TASK DETAILS ::
Could you retype exactly the line containing "Click the Binance logo icon" and every line after it in the data below, leaving out the pictures?
----
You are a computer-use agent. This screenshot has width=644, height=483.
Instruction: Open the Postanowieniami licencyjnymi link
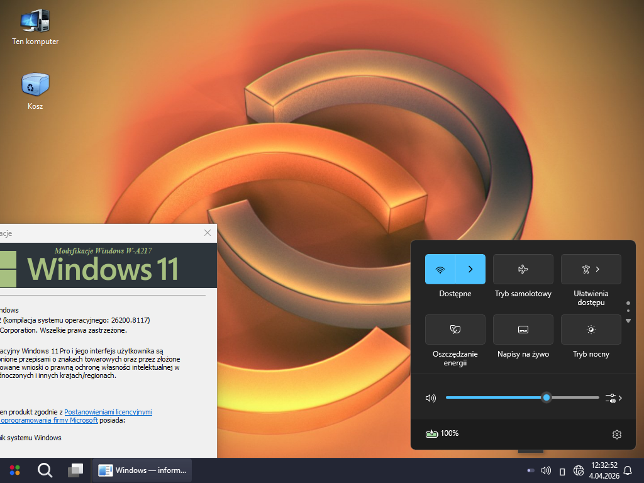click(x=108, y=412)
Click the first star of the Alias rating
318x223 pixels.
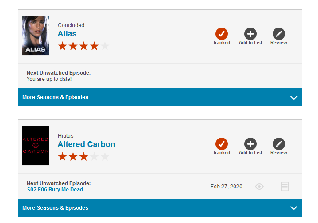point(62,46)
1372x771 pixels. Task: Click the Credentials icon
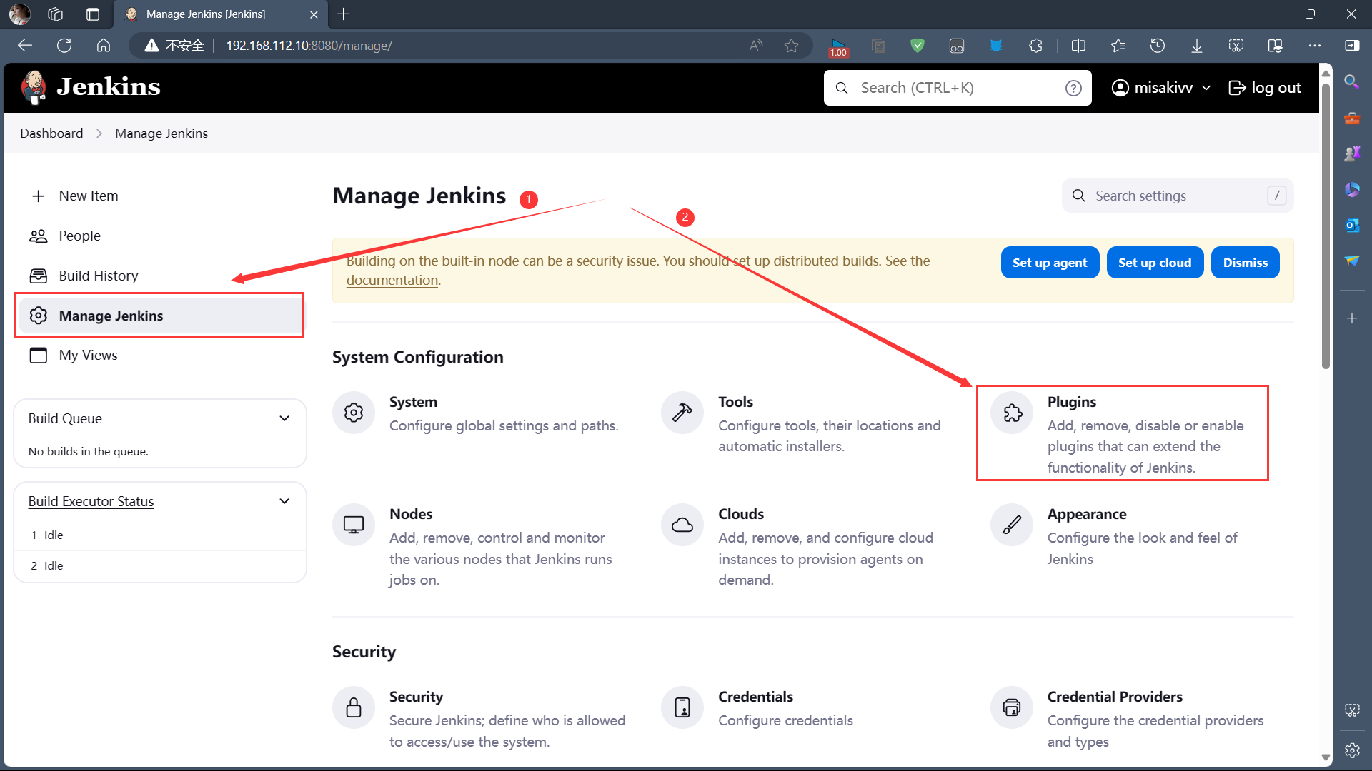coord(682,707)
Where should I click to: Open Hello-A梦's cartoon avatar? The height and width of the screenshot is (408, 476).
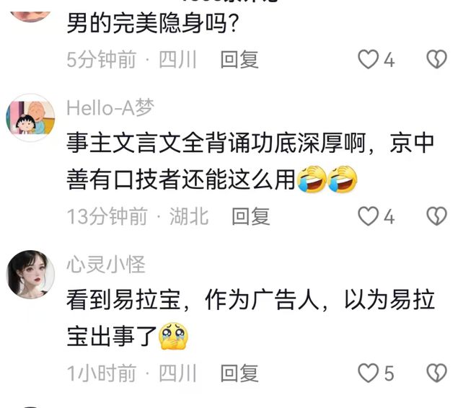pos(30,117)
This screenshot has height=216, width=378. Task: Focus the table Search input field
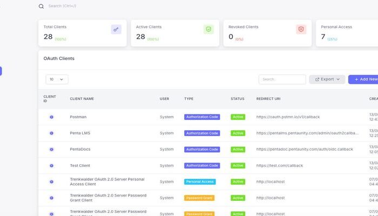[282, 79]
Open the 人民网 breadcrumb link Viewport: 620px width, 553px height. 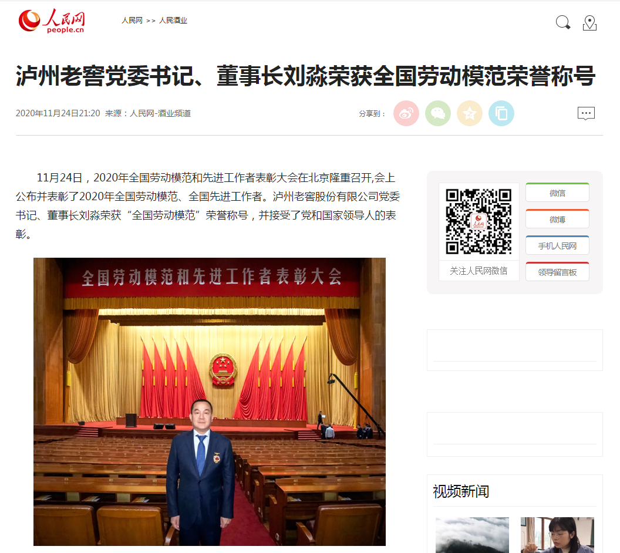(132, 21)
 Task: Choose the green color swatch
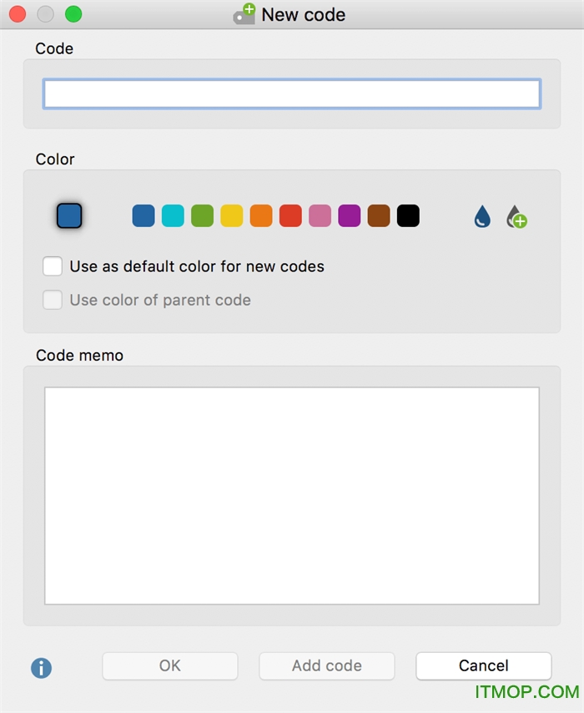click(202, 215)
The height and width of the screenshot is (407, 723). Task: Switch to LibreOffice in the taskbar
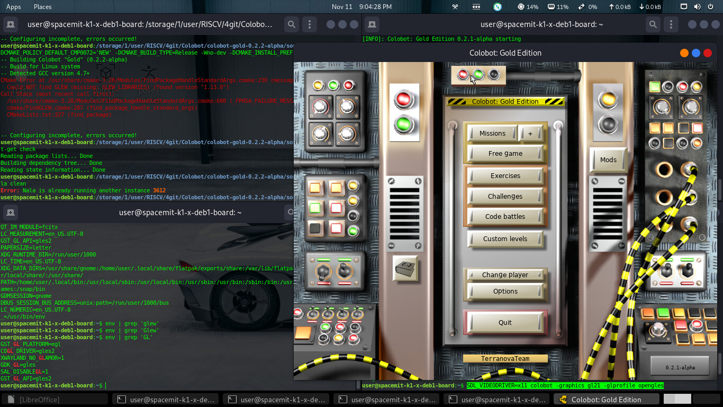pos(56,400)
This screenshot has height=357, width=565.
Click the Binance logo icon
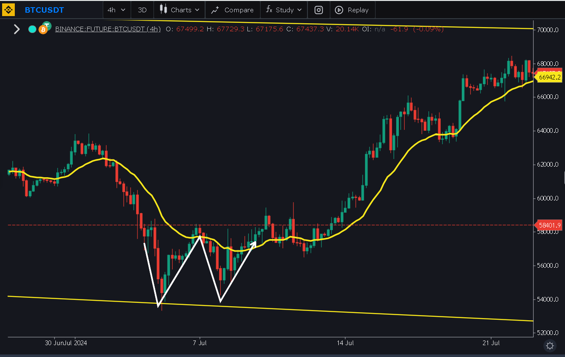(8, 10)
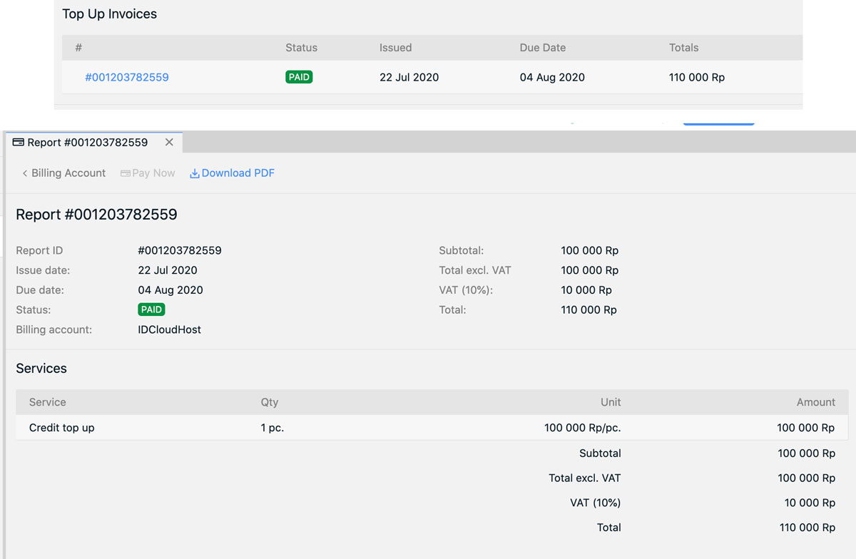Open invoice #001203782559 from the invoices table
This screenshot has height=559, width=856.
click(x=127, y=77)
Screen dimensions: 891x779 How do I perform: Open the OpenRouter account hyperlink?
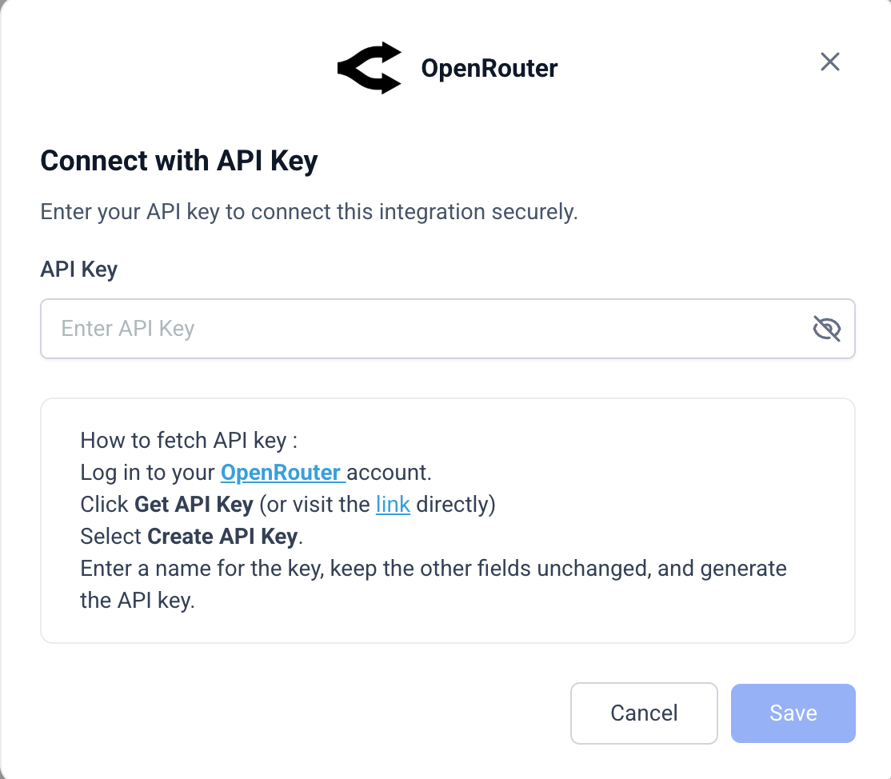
----
OUTPUT ::
Click the Binance logo icon
(8, 10)
Open invoice #001203782559 from the invoices table
This screenshot has height=559, width=856.
click(x=127, y=77)
Screen dimensions: 891x779 How do I perform: Open the OpenRouter account hyperlink?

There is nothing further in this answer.